Google purchase of Motorola lifts stocks at open

Post date: Aug 15, 2011 8:57:16 PM

News of Google's $12.5 billion (USD) purchase of Motorola, its biggest acquisition to date, lifts Wall Street at the opening bell.

Wall Street stocks opened higher on Monday (August 15), feeding on acquisition news and brushing off weak regional manufacturing data after last week's wild swings took the S&P 500 near a one-year low.

The Dow Jones industrial average was up 117.61 points, or 1.04 percent, at 11,386.63. The Standard & Poor's 500 Index was up 12.07 points, or 1.02 percent, at 1,190.88. The Nasdaq Composite Index was up 20.94 points, or 0.83 percent, at 2,528.92.

Google Inc said it will buy phone hardware maker Motorola Mobility Holdings Inc for $12.5 billion (USD) in cash to bolster the adoption of its Android mobile software.

In its biggest deal to date, Google said it would pay $40 per share, a 63 percent premium to Motorola Mobility's Friday closing price on the New York Stock Exchange.

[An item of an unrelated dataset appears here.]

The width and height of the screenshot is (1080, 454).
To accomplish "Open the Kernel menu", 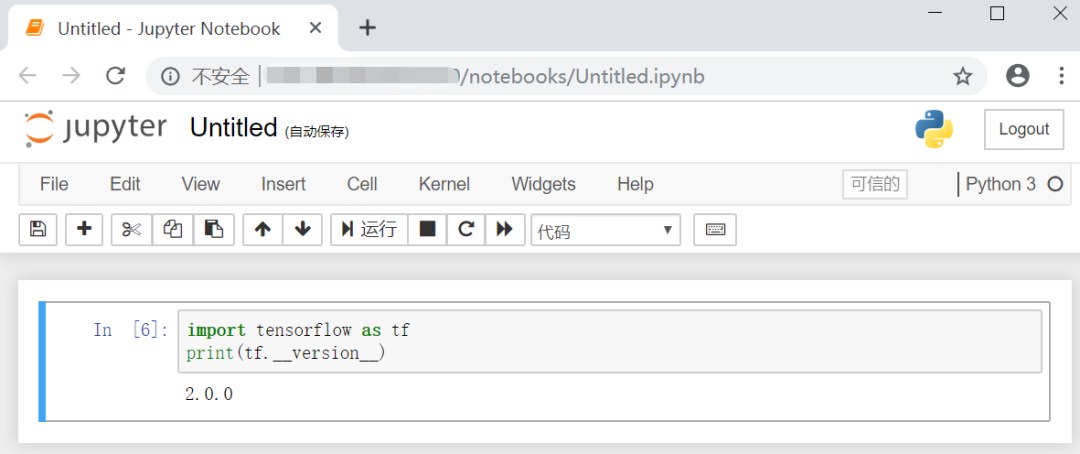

Shares of Motorola Mobility, which focuses on smartphone and TV set-top boxes, jumped 59 percent in premarket trade on Monday.

Google, maker of the Android mobile phone operating system software, has been forging ahead in the smartphone market but has been hampered by a lack of intellectual property in wireless telephony.

Earlier this month, fresh from losing a bid to buy thousands of patents from bankrupt Nortel, Google Chief Legal Officer David Drummond blasted Microsoft, Apple, Oracle and "other companies," accusing them of colluding to hamper the increasingly popular Android software by buying up patents.

The Motorola Mobility deal may represent a victory for activist investor Carl Icahn, Motorola's biggest shareholder. He has urged Motorola to consider splitting off its patent portfolio to cash in on surging interest in wireless technology. As of July, Icahn held an 11.36 percent stake in the company.

Google said the deal will close by the end of 2011 or early in 2012 and that it will run Motorola Mobility as a separate business.

Lazard advised Google on the deal, while Motorola used Centerview Partners and Frank Quattrone's Qatalyst Partners, sources told Reuters.